I'm going to have to stroke my beard whilst looking upwards for a bit now.
March 19
On Tuesday, 19 March 2019 at 10:19:49 UTC, Atila Neves wrote:
> The fact is that DIP1000 didn't prevent me from writing @safe code where a pointer dangled. The point of my blog was "how can we improve D to disallow anyone else from writing code like this by making it fail to compile with -dip1000?". It's got nothing to do with C++, the comparison was with Rust, where one can't write the faulty code.

Hum, that's a little inaccurate. The part of your code that creates the dangling is marked as @trusted, which makes... aaaaand I've been ninja'ed.

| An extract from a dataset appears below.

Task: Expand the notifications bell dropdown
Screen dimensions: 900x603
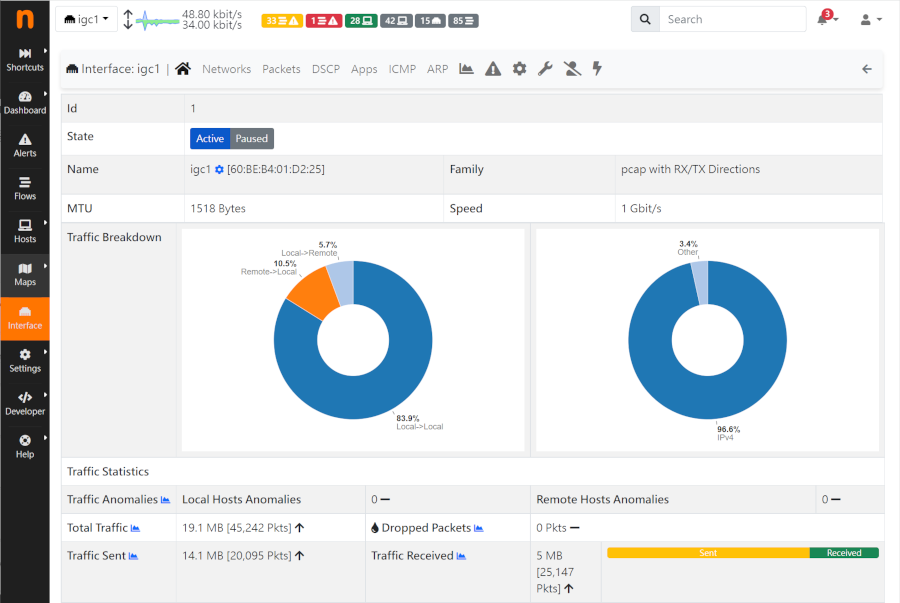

But yeah, the problem isn't that -dip1000 allows unsafe code, it's that there is no way to do what automem does with -dip1000 without using @trusted at some point. Language-level reference counting could fix that and is on W&A's roadmap, but that's another can of worms.
March 19
On Tuesday, 19 March 2019 at 14:28:00 UTC, ag0aep6g wrote:
> 
> [snip]
> By default, `_allocator` is `GCAllocator` (via some obfuscations). `expandArray` calls the allocator's `reallocate` method. `GCAllocator.reallocate` is not memory safe. The documentation says [2]:
>

So I suppose the question then becomes can something like `reallocate` be made @safe with DIP1000?

March 20
On Tuesday, 19 March 2019 at 20:10:50 UTC, jmh530 wrote:
> So I suppose the question then becomes can something like `reallocate` be made @safe with DIP1000?

Probably not.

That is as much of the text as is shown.